--- Prompt ---
Would you retype every record below exactly as written?

--- Data for the task ---
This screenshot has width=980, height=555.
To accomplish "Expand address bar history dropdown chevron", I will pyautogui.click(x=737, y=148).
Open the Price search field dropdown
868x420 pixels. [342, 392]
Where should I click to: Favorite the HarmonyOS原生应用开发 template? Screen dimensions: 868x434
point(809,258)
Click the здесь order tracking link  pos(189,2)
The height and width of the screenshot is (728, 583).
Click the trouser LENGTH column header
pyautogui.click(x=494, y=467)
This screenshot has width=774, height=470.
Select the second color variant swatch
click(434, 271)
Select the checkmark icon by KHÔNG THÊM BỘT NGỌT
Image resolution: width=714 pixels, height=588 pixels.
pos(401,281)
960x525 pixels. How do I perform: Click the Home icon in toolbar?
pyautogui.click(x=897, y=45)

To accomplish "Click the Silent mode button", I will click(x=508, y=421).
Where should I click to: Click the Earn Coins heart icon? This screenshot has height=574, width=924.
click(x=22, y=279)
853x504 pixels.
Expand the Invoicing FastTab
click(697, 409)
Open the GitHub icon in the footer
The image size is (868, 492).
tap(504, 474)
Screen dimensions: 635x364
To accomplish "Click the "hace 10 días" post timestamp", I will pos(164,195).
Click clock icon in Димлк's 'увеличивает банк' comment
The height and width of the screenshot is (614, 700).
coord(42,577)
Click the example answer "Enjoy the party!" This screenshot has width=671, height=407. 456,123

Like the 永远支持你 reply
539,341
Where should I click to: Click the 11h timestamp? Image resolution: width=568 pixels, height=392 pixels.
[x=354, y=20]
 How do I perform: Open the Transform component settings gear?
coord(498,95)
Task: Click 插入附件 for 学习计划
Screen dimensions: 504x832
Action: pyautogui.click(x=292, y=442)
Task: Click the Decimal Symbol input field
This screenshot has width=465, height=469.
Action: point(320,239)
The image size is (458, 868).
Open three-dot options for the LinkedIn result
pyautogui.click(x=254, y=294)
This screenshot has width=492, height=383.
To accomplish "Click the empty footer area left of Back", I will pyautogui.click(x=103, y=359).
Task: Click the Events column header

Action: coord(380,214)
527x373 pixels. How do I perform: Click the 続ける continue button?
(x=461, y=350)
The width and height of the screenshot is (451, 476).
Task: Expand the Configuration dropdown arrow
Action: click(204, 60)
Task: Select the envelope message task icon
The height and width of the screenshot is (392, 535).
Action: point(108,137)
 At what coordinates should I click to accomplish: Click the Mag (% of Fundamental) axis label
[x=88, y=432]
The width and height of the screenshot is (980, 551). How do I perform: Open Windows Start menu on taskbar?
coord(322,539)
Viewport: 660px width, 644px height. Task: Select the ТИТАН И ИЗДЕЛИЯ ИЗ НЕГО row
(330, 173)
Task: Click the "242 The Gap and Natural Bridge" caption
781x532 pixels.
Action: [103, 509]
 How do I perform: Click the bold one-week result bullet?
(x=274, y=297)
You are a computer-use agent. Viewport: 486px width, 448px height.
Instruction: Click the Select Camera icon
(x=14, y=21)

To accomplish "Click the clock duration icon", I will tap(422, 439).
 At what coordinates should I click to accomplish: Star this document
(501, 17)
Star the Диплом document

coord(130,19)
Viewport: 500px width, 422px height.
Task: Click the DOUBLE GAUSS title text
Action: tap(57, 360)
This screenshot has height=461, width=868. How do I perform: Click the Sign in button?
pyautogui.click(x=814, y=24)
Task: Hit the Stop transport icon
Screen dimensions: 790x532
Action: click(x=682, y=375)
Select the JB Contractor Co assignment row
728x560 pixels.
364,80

--- Worked solution ---
This screenshot has width=980, height=555.
To accomplish "Expand address bar history dropdown chevron", I will pyautogui.click(x=737, y=148).
Open the Price search field dropdown
868x420 pixels. [342, 392]
Where should I click to: Favorite the HarmonyOS原生应用开发 template? Screen dimensions: 868x434
point(809,258)
Click the здесь order tracking link  pos(189,2)
The height and width of the screenshot is (728, 583).
Click the trouser LENGTH column header
pyautogui.click(x=494, y=467)
This screenshot has width=774, height=470.
Select the second color variant swatch
click(434, 271)
Select the checkmark icon by KHÔNG THÊM BỘT NGỌT
Image resolution: width=714 pixels, height=588 pixels.
pos(401,281)
960x525 pixels. How do I perform: Click the Home icon in toolbar?
pyautogui.click(x=897, y=45)

To accomplish "Click the Silent mode button", I will click(x=508, y=421).
Where should I click to: Click the Earn Coins heart icon? This screenshot has height=574, width=924.
click(x=22, y=279)
853x504 pixels.
Expand the Invoicing FastTab
click(697, 409)
Open the GitHub icon in the footer
The image size is (868, 492).
tap(504, 474)
Screen dimensions: 635x364
To accomplish "Click the "hace 10 días" post timestamp", I will pos(164,195).
Click clock icon in Димлк's 'увеличивает банк' comment
The height and width of the screenshot is (614, 700).
coord(42,577)
Click the example answer "Enjoy the party!" This screenshot has width=671, height=407. 456,123

Like the 永远支持你 reply
539,341
Where should I click to: Click the 11h timestamp? Image resolution: width=568 pixels, height=392 pixels.
[x=354, y=20]
 How do I perform: Open the Transform component settings gear?
coord(498,95)
Task: Click 插入附件 for 学习计划
Screen dimensions: 504x832
Action: pyautogui.click(x=292, y=442)
Task: Click the Decimal Symbol input field
This screenshot has width=465, height=469.
Action: point(320,239)
The image size is (458, 868).
Open three-dot options for the LinkedIn result
pyautogui.click(x=254, y=294)
This screenshot has width=492, height=383.
To accomplish "Click the empty footer area left of Back", I will pyautogui.click(x=103, y=359).
Task: Click the Events column header

Action: coord(380,214)
527x373 pixels. How do I perform: Click the 続ける continue button?
(x=461, y=350)
The width and height of the screenshot is (451, 476).
Task: Expand the Configuration dropdown arrow
Action: click(204, 60)
Task: Select the envelope message task icon
The height and width of the screenshot is (392, 535).
Action: point(108,137)
 At what coordinates should I click to accomplish: Click the Mag (% of Fundamental) axis label
[x=88, y=432]
The width and height of the screenshot is (980, 551). How do I perform: Open Windows Start menu on taskbar?
coord(322,539)
Viewport: 660px width, 644px height. Task: Select the ТИТАН И ИЗДЕЛИЯ ИЗ НЕГО row
(330, 173)
Task: Click the "242 The Gap and Natural Bridge" caption
781x532 pixels.
Action: [103, 509]
 How do I perform: Click the bold one-week result bullet?
(x=274, y=297)
You are a computer-use agent. Viewport: 486px width, 448px height.
Instruction: Click the Select Camera icon
(x=14, y=21)

To accomplish "Click the clock duration icon", I will tap(422, 439).
 At what coordinates should I click to accomplish: Star this document
(501, 17)
Star the Диплом document

coord(130,19)
Viewport: 500px width, 422px height.
Task: Click the DOUBLE GAUSS title text
Action: tap(57, 360)
This screenshot has height=461, width=868. How do I perform: Click the Sign in button?
pyautogui.click(x=814, y=24)
Task: Hit the Stop transport icon
Screen dimensions: 790x532
Action: click(x=682, y=375)
Select the JB Contractor Co assignment row
728x560 pixels.
364,80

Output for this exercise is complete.